Namazın direğe benzetilmesi, onun kişi ve toplum hayatındaki yerinin önemine işarettir. Müslüman toplumun beraberce namazı ‘ikame’ etmeleri, cemaat halinde namaz direğini dikmeleri, İslâm toplumunun ana sütununu dikme imkanı verir ve İslâm toplumu bu ana direk etrafında şekillenir.

 

c-Namazın Kazandırdıkları

Şartlarına uygun olarak kılınan namaz, imanın büyüyerek ve olgunlaşarak kalpten çıkıp hayatın gidişatının iyiye yöneltilmesini sağlar. Namazla kişinin içi ve dışı temizlenir, vakitlere bir düzen gelir, kalp ve beden Allah’a teslimiyetle kuvvetlendirilir, ahlâkî davranışlar olgunlaştırılır, çirkin ve günah olan şeylerden kaçma öğrenilir. Namaz kılan mü’minler ile namazı terkeden kimseler arasında ahlâk ve davranış açısından gözle görülür farklar vardır.

Namazını kılan mü’minin en azından dört kazancı vardır:

Birincisi, maddi temizlik,

İkincisi, kalp sağlamlığı,

Üçüncüsü, zamanların düzenlenmesi,

Dördüncüsü, toplumsal düzenleme.

Namaz, nefse boyun eğdirir, kibiri ve gururu azaltır, mü’mini diğer müslümanlarla kardeşliğe hazırlar, duygularını yüceltir, şükretmeyi artırır. Namazını ‘setr-i avret-avret yerlerini örterek’ kılan mü’min, takva elbisesini giyer, örtülecek ayıplarını örtmeyi öğrenir, günahlarının tevbe ile silinmesini ister.
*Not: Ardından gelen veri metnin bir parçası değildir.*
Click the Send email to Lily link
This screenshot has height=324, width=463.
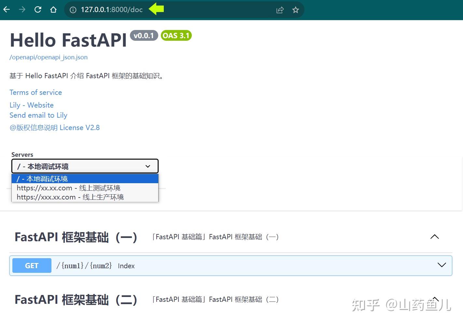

Namazda bazı şartlara uymak –ki bunlara namazın şartları ve rükünleri denir- namazın şeklen tamamlanması için gerekir. Ama asıl önemli olan, istenildiği gibi ‘ikame’ edilmesidir. Namazın ruhanî boyutunu yakalayabilmek, namazı bütün bir hayata ve bütün davranışlara etki edecek bir şekilde kılabilmektir.

 

d-Namazın Hikmetleri

Namazda her bir rüknün (şartın) bir anlamı ve namaz içinde bir işlevi vardır. Namazdaki, kıyam, kıraat, rukû’, secde, oturma, zikir, tesbih, ta’zim, huşû’ (kalbin Allah’a tam teslimiyeti) gibi unsurlar namazı meydana getirirler ve adı ‘salat’ olur. Bu da Rabbimizin emrettiği ve kendisine kulluk saydığı en önemli bir ibadeti meydana getirir.

 

d1-Namaz İçin Hazırlık

Namazdan önce, namaz için hazırlık yapılır. Abdest alınır ve diğer temizlikler yapılır. Abdestte her bir hareketin, her bir şartın namaza hazırlık açısından ayrı bir önemi var. Kul bütün hayırlı işlerine besmeleyle başladığı gibi abdeste de onunla başlar. Yapacağı ibadetin Allah için olduğuna besmeleyi söyleyerek niyet eder. Ellerini yıkarken Kıyamet günü ağızlara mühür vurulmasını ve ellerin kişi aleyhine şahitlik yapmasını hatırlar. (36/Yasîn, 65) ‘Suyu temizleyici ve İslâmı bir nur yapan Allah’a dua eder. En iyi müslümanın başkasına eliyle ve diliyle zarar vermeyen kimse olduğunu hatırlar ve öyle olup olmadığını gözden geçirir.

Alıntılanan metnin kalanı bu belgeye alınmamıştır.